- _Assignment_
From the line containing "View first small selfie thumbnail in gallery" down to the final line of the entries below, return each line exactly and drop the pictures.

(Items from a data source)
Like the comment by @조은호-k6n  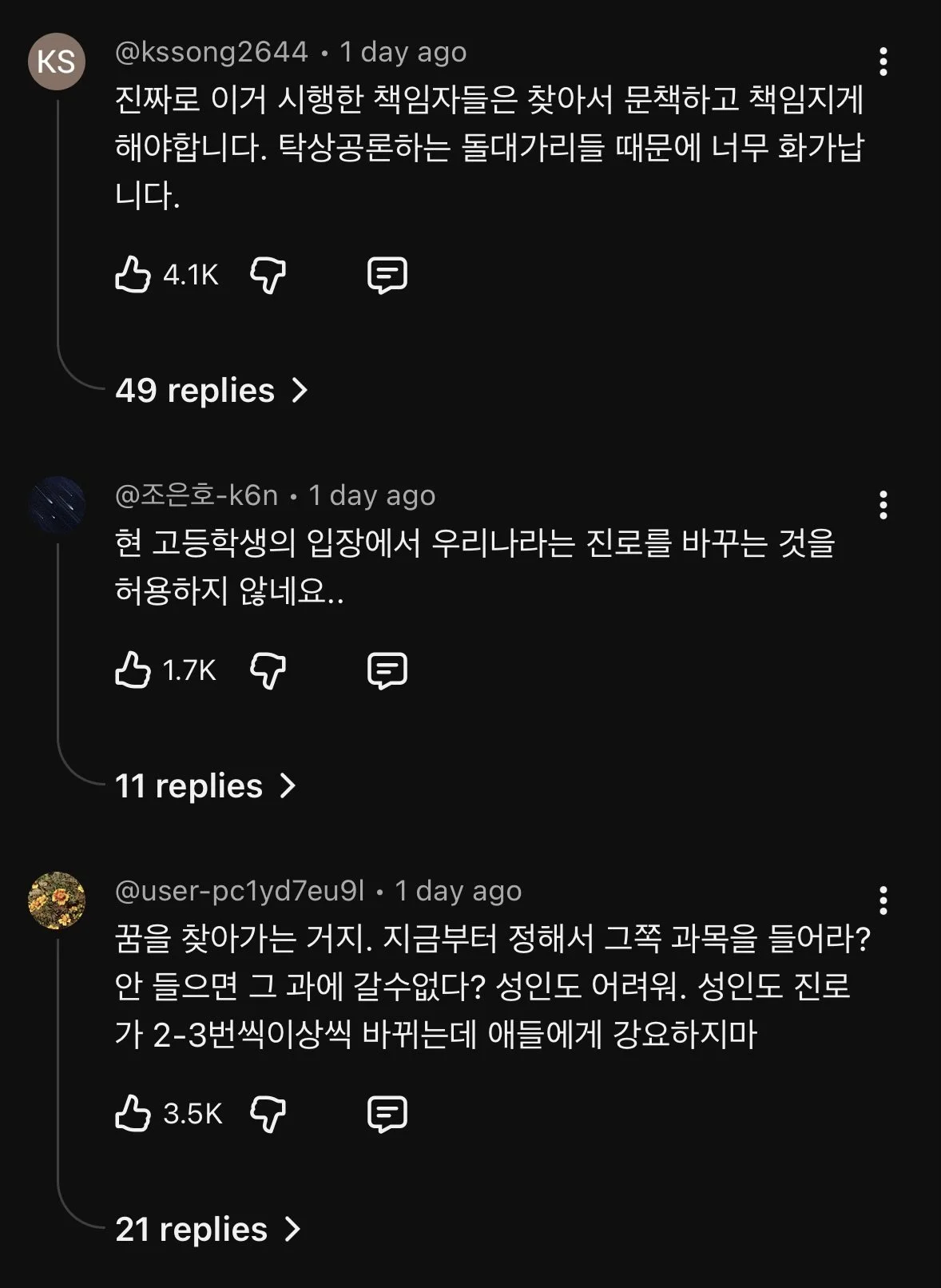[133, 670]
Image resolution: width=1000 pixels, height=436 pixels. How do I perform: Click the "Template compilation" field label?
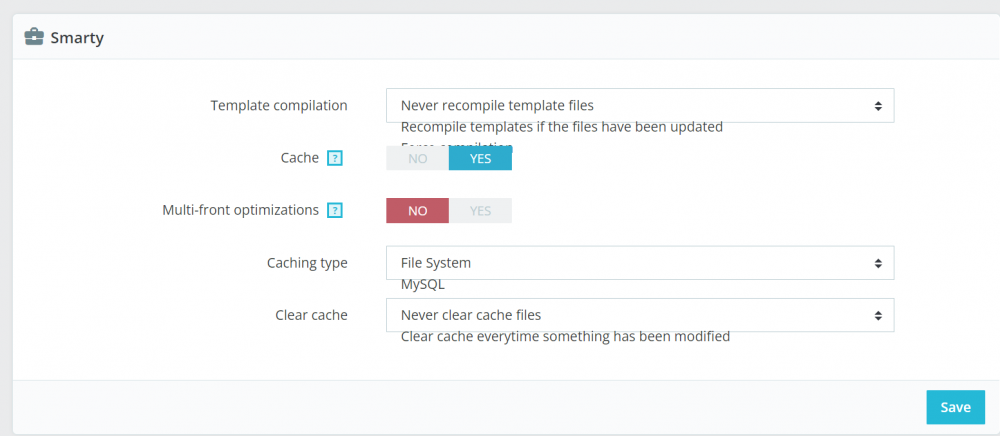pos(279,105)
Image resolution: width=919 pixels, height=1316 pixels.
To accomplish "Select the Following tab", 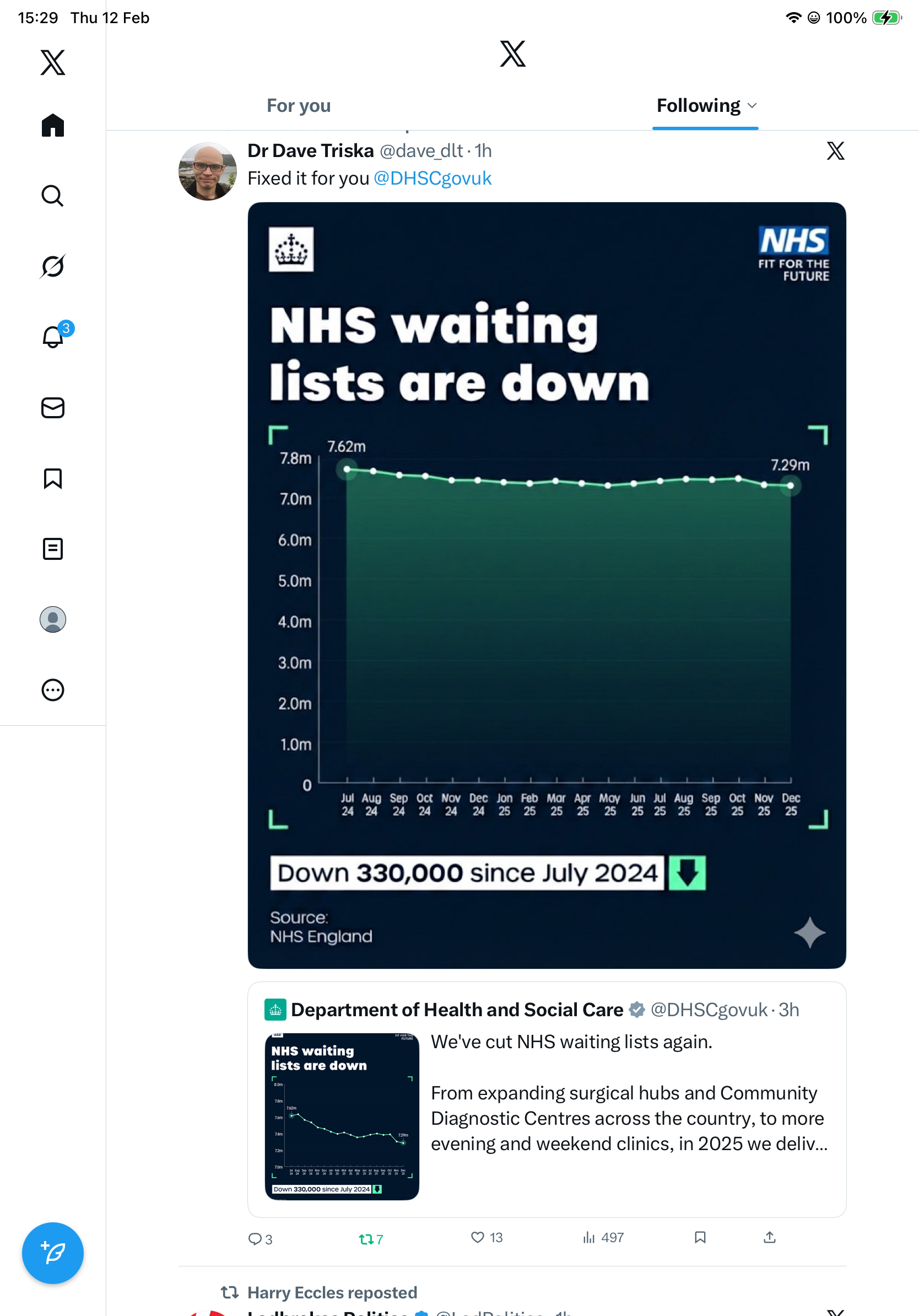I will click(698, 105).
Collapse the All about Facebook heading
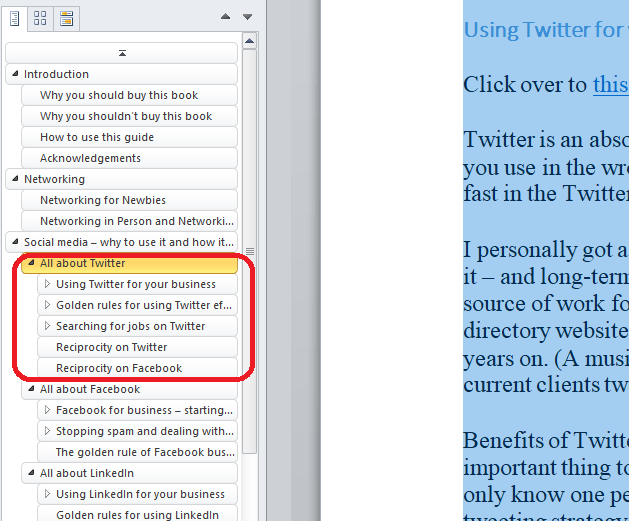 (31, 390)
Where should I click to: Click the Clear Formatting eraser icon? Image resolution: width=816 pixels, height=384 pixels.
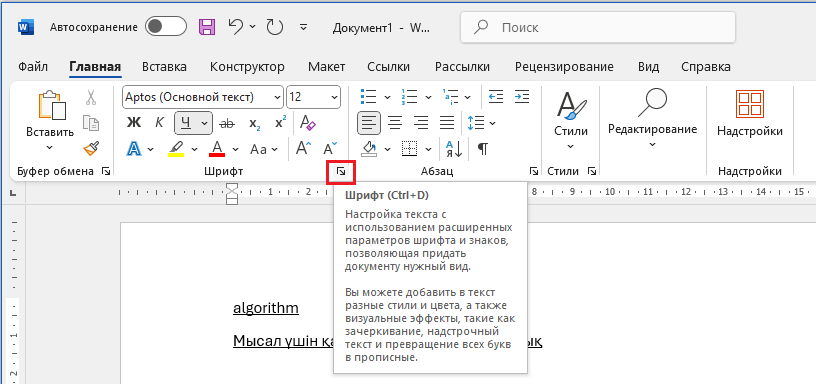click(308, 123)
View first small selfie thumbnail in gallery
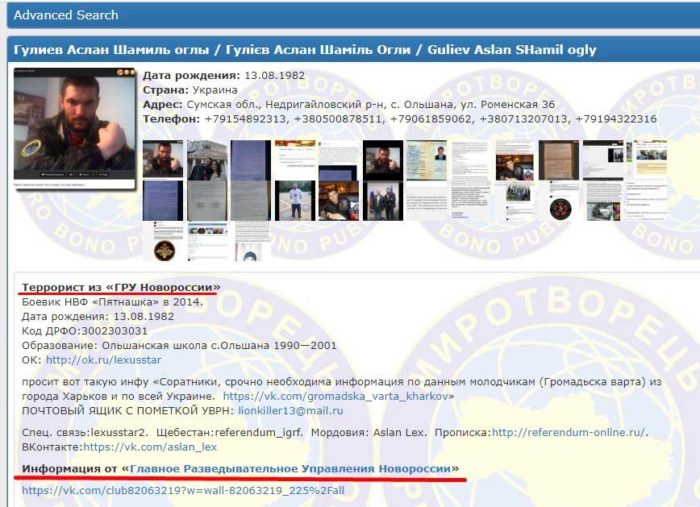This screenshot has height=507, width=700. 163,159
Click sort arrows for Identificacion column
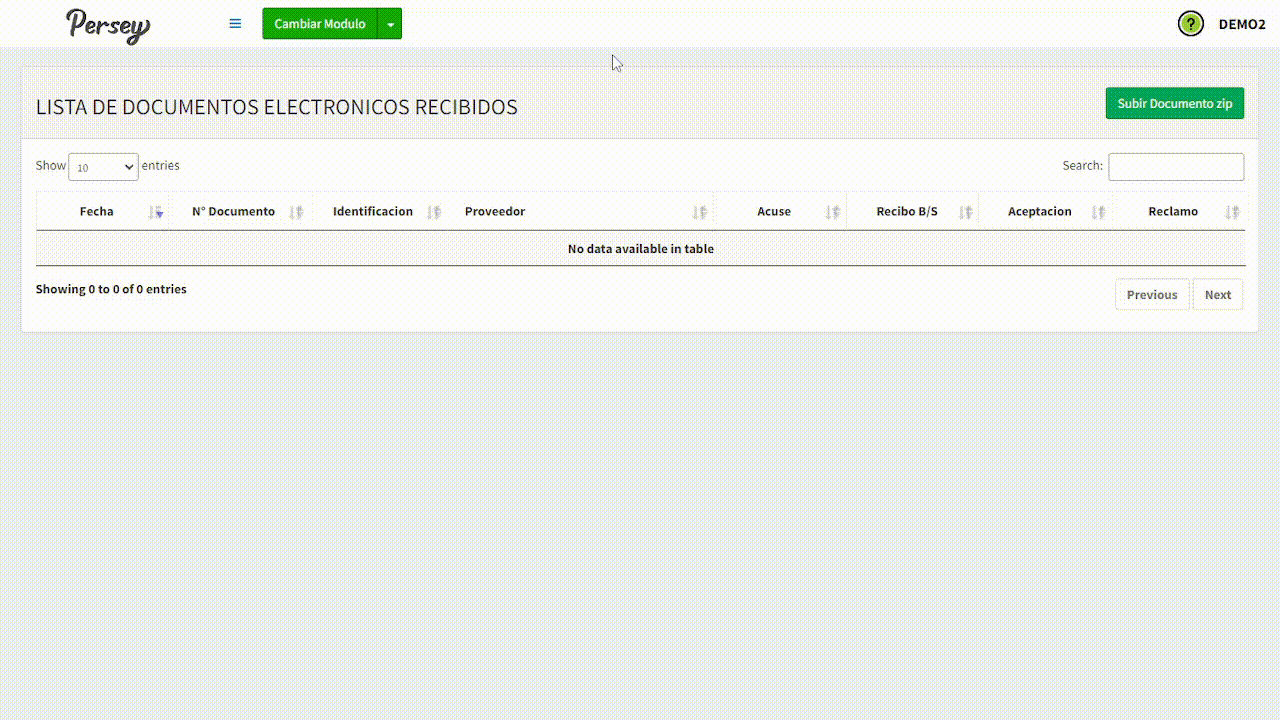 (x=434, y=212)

- _Result of the task_
View first small selfie thumbnail in gallery
This screenshot has height=507, width=700. 163,159
Click sort arrows for Identificacion column
 (x=434, y=212)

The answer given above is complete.